Posted by Steve Vondran | Jul 08, 2026

Vondran Legal® Trademark College - things that can be trademarked.

Can you trademark your face?

It sounds like a strange question, but in the modern world of influencers, athletes, streamers, actors, AI avatars, digital replicas, NIL deals, and celebrity licensing, it is becoming a very real intellectual property issue.

The short answer is: sometimes, but not simply because it is your face.

In the United States, trademark law does not usually protect a person's natural face merely as a personal identity. Trademark law protects symbols, words, designs, names, logos, images, and other source identifiers that tell consumers where goods or services come from. So, if your face or likeness functions as a brand identifier, there may be a path to trademark protection.

But if you simply want to stop people from using your image, that usually falls more under right of publicity, privacy law, copyright law, false endorsement, or unfair competition, not trademark registration alone.

Can a Face Function as a Trademark?

Yes. A face can potentially function as a trademark if consumers recognize that face as identifying a particular brand, business, product, or service.

Think of famous commercial portraits such as:

  • Colonel Sanders for KFC

  • The Wendy's girl logo

  • Betty Crocker

  • Aunt Jemima, historically

  • Uncle Ben's, historically

These are not protected merely because they depict faces. They are protected because consumers associate those images with a commercial source.

The USPTO recognizes that names, portraits, signatures, and likenesses can appear in trademark applications, but if the mark identifies a living person, written consent is generally required.

The Best U.S. Example: Colonel Sanders

One of the strongest examples of a face functioning as a trademark in the United States is Colonel Sanders.

KFC has used the image of Colonel Harland Sanders for decades. Consumers see the white-haired, bespectacled Colonel with the bow tie and immediately think of KFC. That is classic trademark significance.

[Dataset records]
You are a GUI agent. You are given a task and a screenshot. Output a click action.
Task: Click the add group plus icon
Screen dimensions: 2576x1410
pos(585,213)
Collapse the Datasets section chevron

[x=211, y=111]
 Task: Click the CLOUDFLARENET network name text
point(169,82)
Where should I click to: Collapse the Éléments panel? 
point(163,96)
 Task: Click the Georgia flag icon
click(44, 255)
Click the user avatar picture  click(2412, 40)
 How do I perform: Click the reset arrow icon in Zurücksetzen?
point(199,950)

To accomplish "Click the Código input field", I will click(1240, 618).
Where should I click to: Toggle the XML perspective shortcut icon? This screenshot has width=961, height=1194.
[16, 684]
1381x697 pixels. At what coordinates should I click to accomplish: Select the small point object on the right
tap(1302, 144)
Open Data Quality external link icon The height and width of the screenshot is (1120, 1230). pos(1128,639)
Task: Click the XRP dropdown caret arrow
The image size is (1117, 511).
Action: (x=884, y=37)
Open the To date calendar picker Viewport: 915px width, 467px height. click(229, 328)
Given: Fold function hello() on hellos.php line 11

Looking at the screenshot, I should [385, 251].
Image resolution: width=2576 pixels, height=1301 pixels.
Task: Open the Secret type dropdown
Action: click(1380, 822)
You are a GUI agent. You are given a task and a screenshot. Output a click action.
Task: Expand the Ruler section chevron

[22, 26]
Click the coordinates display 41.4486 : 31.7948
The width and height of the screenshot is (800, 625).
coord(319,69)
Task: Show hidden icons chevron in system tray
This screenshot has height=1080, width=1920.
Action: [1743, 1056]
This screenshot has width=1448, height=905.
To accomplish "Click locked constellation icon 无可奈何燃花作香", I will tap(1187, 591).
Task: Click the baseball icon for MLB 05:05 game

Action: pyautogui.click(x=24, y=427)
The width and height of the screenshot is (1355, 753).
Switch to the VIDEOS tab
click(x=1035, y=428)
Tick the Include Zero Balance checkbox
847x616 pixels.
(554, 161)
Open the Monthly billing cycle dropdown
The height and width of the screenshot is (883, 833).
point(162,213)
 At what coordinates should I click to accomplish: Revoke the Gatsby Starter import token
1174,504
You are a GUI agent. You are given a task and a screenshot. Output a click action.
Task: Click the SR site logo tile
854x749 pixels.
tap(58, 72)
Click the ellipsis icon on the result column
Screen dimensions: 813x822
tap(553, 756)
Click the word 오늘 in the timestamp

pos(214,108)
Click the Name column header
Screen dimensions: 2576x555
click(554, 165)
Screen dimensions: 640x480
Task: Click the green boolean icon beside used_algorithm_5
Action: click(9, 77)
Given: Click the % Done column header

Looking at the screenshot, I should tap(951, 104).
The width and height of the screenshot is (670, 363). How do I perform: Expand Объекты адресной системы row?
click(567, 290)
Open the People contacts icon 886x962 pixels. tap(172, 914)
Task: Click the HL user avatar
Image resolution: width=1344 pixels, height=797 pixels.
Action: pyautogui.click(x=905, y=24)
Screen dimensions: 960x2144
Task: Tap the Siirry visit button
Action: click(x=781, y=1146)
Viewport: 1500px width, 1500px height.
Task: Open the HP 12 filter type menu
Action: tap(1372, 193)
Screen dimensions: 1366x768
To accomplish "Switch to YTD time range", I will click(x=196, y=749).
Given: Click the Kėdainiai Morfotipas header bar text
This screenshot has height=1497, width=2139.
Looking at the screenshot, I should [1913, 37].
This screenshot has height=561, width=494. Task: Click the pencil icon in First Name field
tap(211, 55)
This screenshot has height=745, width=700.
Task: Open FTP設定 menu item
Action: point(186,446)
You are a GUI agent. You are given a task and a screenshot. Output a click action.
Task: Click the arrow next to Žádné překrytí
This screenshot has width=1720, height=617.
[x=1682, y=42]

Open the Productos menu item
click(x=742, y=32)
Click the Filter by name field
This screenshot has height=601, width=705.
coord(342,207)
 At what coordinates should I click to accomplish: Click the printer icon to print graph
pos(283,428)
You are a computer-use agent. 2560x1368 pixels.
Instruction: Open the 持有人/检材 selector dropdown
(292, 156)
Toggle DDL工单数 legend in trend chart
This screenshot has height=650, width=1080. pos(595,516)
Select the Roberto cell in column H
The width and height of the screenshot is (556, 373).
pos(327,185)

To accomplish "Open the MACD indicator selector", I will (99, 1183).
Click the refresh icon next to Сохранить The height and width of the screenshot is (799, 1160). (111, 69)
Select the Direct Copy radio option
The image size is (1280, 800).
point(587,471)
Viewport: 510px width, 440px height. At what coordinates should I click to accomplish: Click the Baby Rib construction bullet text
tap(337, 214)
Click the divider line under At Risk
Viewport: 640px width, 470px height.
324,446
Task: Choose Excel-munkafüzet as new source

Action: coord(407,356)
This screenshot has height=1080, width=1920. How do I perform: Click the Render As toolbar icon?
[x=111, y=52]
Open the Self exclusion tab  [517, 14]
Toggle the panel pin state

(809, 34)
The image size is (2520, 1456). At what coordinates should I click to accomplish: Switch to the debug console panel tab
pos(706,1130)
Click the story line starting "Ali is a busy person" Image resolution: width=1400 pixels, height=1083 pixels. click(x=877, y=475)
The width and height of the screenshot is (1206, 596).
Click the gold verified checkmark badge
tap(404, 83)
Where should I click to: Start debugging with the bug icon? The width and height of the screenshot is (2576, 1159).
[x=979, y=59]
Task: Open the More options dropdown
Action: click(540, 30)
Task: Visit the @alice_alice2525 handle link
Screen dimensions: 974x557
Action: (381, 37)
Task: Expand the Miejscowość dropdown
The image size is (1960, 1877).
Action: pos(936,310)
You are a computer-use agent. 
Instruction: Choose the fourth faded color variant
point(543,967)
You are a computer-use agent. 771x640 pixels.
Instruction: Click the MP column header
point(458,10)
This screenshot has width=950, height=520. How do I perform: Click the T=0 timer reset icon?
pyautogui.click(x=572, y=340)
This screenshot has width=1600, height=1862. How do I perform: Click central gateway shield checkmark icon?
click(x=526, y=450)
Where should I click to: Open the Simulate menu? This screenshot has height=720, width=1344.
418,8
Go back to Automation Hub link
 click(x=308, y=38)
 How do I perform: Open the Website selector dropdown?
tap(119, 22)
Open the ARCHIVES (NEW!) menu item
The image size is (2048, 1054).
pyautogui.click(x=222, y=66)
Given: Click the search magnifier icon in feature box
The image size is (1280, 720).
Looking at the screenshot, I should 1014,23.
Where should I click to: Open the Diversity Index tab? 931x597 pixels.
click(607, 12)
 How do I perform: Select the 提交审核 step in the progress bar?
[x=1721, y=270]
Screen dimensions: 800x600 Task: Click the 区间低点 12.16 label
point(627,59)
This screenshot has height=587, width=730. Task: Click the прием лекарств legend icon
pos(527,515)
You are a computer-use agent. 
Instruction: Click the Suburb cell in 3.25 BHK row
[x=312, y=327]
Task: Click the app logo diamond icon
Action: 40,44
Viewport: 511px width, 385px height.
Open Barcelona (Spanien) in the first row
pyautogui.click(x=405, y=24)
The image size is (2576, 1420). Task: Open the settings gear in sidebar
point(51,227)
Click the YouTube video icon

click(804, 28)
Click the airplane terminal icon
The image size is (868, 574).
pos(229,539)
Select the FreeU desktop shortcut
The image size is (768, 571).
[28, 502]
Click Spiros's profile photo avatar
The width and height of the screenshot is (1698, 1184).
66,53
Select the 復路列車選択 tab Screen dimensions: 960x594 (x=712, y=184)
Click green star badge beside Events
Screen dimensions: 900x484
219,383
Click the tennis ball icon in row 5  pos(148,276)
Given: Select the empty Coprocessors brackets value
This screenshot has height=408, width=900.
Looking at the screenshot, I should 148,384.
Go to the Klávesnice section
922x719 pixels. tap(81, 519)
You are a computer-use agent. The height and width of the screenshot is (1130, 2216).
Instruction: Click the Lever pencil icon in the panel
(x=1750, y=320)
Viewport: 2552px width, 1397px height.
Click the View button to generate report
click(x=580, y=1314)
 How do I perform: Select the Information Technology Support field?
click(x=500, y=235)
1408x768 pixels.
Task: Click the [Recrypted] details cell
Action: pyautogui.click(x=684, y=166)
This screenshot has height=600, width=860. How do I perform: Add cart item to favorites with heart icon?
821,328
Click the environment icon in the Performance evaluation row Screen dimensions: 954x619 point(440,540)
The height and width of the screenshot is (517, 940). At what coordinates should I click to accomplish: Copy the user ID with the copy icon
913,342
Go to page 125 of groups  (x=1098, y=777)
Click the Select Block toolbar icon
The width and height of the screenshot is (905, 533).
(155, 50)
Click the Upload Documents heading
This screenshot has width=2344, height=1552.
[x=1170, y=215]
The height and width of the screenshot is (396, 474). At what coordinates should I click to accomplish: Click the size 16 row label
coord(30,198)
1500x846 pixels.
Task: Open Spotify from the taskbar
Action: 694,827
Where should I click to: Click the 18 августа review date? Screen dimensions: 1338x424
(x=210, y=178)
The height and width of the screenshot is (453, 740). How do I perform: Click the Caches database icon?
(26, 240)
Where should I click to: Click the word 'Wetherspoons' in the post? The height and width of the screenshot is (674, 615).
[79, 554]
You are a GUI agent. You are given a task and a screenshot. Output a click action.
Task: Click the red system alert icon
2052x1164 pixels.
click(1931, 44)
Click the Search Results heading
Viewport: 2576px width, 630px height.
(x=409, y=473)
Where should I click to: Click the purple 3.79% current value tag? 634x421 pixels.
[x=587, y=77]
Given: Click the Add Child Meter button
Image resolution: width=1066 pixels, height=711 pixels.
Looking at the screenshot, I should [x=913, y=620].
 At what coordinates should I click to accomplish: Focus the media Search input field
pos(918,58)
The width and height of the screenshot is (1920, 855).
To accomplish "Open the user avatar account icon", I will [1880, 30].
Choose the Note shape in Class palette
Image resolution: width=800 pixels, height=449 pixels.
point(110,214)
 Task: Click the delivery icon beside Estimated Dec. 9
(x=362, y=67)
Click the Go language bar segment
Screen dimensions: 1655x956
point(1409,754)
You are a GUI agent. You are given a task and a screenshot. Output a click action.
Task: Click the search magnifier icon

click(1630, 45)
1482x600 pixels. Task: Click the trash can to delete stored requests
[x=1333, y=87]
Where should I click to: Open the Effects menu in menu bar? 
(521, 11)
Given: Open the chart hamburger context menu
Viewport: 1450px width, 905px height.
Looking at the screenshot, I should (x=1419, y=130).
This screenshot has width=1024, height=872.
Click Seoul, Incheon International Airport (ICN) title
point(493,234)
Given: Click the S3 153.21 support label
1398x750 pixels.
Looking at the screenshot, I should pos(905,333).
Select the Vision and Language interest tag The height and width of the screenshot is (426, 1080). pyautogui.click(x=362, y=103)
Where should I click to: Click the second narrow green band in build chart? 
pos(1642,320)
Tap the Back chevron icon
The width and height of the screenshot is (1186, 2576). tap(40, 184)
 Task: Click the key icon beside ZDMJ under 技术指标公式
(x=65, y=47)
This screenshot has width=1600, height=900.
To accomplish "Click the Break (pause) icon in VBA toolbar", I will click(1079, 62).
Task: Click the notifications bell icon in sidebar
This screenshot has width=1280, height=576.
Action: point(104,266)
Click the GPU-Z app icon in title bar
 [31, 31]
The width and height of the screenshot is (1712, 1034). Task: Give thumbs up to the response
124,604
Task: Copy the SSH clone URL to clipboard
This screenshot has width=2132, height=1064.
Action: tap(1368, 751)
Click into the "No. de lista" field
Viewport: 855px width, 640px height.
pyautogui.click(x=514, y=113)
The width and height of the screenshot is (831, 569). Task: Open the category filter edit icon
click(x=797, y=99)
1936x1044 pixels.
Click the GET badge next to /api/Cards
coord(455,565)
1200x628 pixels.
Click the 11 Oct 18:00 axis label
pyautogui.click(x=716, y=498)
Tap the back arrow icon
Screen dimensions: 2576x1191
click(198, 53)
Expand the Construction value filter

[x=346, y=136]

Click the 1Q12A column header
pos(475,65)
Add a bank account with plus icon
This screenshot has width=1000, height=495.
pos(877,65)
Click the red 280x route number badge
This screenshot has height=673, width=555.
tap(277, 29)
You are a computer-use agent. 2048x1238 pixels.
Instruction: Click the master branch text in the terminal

• **TASK SET**
1) Reproduce word for word the part of the post on trademarking a face that runs from "It sounds like" down to "intellectual property issue.".
2) Rewrite as a numbered list everything in the dataset records from the line containing "Open Data Quality" down to the line containing "tap(58, 72)", leaving out blank lines.
The trademark post and the dataset records come from unrelated sources.

• **FINAL RESULTS**
1)
It sounds like a strange question, but in the modern world of influencers, athletes, streamers, actors, AI avatars, digital replicas, NIL deals, and celebrity licensing, it is becoming a very real intellectual property issue.

2)
1. Open Data Quality external link icon The height and width of the screenshot is (1120, 1230). pos(1128,639)
2. Task: Click the XRP dropdown caret arrow
3. The image size is (1117, 511).
4. Action: (x=884, y=37)
5. Open the To date calendar picker Viewport: 915px width, 467px height. click(229, 328)
6. Given: Fold function hello() on hellos.php line 11
7. Looking at the screenshot, I should [385, 251].
8. Image resolution: width=2576 pixels, height=1301 pixels.
9. Task: Open the Secret type dropdown
10. Action: click(1380, 822)
11. You are a GUI agent. You are given a task and a screenshot. Output a click action.
12. Task: Expand the Ruler section chevron
13. [22, 26]
14. Click the coordinates display 41.4486 : 31.7948
15. The width and height of the screenshot is (800, 625).
16. coord(319,69)
17. Task: Show hidden icons chevron in system tray
18. This screenshot has height=1080, width=1920.
19. Action: [1743, 1056]
20. This screenshot has width=1448, height=905.
21. To accomplish "Click locked constellation icon 无可奈何燃花作香", I will tap(1187, 591).
22. Task: Click the baseball icon for MLB 05:05 game
23. Action: pyautogui.click(x=24, y=427)
24. The width and height of the screenshot is (1355, 753).
25. Switch to the VIDEOS tab
26. click(x=1035, y=428)
27. Tick the Include Zero Balance checkbox
28. 847x616 pixels.
29. (554, 161)
30. Open the Monthly billing cycle dropdown
31. The height and width of the screenshot is (883, 833).
32. point(162,213)
33.  At what coordinates should I click to accomplish: Revoke the Gatsby Starter import token
34. 1174,504
35. You are a GUI agent. You are given a task and a screenshot. Output a click action.
36. Task: Click the SR site logo tile
37. 854x749 pixels.
38. tap(58, 72)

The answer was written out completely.